Sermon by Rev Sydney Maitland for Sunday 7 July 2019.
Readings
Old Testament: Hosea 1: 2-10
Epistle: Colossians 2: 6-15, (16-19)
Gospel: Luke 11: 1-13
‘The Naming of Cats is a difficult matter,
It isn’t just one of your holiday games;
You may think at first I’m as mad as a hatter
when I tell you, a cat must have THREE DIFFERENT NAMES.
First of all, there’s the name that the family use daily,
such as Peter, Augustus, Alonzo of James …’
This is from TS Eliot’s Old Possum’s Book of Practical Cats.
For us also the naming of children carries with it our own hopes for their nature and their future.
For Hosea, the naming of his children as a word of prophecy – it was God’s message to His people, a much more serious matter. Each name carried its own message and it was not always going to be to the liking of those who heard it.
Hosea’s message came from his utter devotion to his wife – who was probably younger, attractive, vivacious and definitely wayward and easily bored by an older but more conventional husband. Yet he would seek her out wherever she had wandered off to and no matter what moral lapses she had fallen – or jumped – into.
Yet it tells of God’s utter devotion to His people – and this was a promise in which even trial and sorrow can be a path back to hope.
In the economy of God, nothing is hopeless and nothing is wasted – least of all sorrow or disappointment.
There is no anguish or betrayal or disappointment or grief that cannot be surrendered to the love and mercy of God so that He can turn it around and use it for His glory – but this is something that has to come from us and God cannot demand it, even it He can commend it and use it.
Then there is Paul’s advice to Colossians – as you have received Christ Jesus as Lord, continue to live your lives in Him, rooted and built up in Him.
Our lives and our identities now come from Jesus Christ.

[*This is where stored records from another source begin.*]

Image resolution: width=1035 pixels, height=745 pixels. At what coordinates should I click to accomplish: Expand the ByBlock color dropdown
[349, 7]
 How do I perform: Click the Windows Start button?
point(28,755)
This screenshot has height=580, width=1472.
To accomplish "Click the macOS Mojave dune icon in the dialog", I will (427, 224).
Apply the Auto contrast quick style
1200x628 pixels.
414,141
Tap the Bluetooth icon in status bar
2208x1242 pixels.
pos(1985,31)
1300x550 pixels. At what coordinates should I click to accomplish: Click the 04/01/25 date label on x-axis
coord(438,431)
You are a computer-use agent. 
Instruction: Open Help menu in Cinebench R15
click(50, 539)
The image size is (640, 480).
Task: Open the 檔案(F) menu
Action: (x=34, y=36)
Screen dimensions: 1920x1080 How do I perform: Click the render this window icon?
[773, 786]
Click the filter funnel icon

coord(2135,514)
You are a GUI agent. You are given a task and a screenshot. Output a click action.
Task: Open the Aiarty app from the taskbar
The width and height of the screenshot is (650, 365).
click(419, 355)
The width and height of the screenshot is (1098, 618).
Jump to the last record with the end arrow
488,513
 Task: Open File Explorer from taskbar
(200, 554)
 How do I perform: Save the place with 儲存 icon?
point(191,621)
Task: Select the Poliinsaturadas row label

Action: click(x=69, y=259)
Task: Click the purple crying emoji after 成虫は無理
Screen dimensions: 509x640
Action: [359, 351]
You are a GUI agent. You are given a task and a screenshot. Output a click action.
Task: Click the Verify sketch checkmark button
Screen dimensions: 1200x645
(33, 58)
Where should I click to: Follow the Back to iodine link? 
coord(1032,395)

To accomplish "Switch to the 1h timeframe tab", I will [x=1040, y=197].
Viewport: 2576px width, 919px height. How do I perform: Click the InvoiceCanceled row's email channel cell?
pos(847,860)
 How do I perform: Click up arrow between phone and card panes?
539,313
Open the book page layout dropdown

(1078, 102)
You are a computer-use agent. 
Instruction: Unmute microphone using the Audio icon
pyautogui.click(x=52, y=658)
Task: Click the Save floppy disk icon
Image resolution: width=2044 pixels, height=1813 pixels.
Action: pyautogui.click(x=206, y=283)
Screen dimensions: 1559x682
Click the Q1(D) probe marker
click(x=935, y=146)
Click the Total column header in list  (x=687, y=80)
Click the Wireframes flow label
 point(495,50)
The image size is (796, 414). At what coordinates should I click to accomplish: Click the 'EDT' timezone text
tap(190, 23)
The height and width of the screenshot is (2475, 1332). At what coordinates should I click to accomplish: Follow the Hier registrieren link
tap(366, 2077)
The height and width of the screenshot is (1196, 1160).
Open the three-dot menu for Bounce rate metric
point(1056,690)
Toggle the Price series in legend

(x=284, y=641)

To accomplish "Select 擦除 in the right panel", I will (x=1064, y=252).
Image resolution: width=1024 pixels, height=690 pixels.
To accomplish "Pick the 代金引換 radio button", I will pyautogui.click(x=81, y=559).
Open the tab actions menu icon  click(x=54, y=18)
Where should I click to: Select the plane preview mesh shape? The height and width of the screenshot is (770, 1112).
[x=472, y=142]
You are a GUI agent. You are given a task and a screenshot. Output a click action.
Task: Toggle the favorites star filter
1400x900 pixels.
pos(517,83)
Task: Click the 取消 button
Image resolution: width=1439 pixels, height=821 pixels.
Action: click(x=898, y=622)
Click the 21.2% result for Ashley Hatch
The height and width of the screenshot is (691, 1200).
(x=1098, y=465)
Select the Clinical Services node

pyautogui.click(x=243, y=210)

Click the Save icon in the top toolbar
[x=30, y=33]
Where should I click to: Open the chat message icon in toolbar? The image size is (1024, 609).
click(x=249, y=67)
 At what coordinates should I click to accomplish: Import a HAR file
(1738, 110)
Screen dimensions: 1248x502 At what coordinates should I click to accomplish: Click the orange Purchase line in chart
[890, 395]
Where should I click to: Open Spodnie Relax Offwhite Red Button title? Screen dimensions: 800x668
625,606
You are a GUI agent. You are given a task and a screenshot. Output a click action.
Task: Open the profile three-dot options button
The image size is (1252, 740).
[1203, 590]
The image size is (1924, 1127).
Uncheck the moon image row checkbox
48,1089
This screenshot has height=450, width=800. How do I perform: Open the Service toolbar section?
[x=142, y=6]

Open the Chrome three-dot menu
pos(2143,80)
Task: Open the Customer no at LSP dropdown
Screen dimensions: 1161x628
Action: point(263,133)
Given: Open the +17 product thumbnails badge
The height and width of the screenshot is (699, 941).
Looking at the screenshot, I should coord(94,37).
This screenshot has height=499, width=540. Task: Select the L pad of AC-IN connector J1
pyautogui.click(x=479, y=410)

They are rooted and grounded in Him, and He now defines who and what we are and indeed where we are going.
The agendas of our lives and their priorities have now changed, as we learn to see things with His eyes and not just our own.
This is how we are called on to avoid silly disputes on trivial matters – diet, festivals, liturgies, anything that distracts us from Jesus Christ.
Point-scoring may be entertaining but it is not godly. Proving how right we are and openly parading our own virtues with our own kind of virtue-signalling may make us feel good about ourselves, but only in order to score points over others who may be less gifted is debates but whose lives may be far godlier than our own.
By being wholly taken up in Jesus Christ, we are buried with Him in our baptism, and raised through the same power and glory of God that raised Jesus Himself. But this gives us no grounds of satisfaction in ourselves.
Only in Him does the wholeness of deity dwells bodily.
One thing that draws these thoughts together is the life of prayer that Jesus taught His disciples. Other teachers, including John the Baptist, had their regimes of prayer and the disciples of Jesus wanted Him to show them what to do.
And so Jesus first taught them their daily prayer, which is also daily with us: The Lord’s Prayer.
But then He went on to show 3 kinds of prayer. Ask – seek – knock.
The asking prayer is one that may be simple in what it seeks and which always seems to astonish us when it is granted as we pray it asking Him is confidence for our needs.
But then there is the seeking prayer. Here the answers may not come so quickly as we are led into seeking our answers, teasing out things that puzzle or confuse us. Now it requires effort by us as we wait on the Lord, alert and attentive. We may have to read about it, study, speak to others, but never to give up.
And yes, the answer to these questions does come to us, often not as we had expected them. Even this recognition can come only as we look back on things.
But then there is the prayer of knocking. This is where the answer seems to be silent and far away, and we are knocking on a door because everything else is an unyielding and uncompromising stone wall.
It is when it all seems to be wholly impossible, and yet we still commit our cause into the hands of God – and He will never fail us or forsake us.
So here we are urged: Never give up – even, perhaps especially when it seems futile.
Finally, there is God’s gift of the Holy Spirit. It is never ill-given or ill-considered: so always seek Him. God does not give dangerous or evil gifts. We know well enough that we do not give evil gifts to our own children – so why would God do anything else?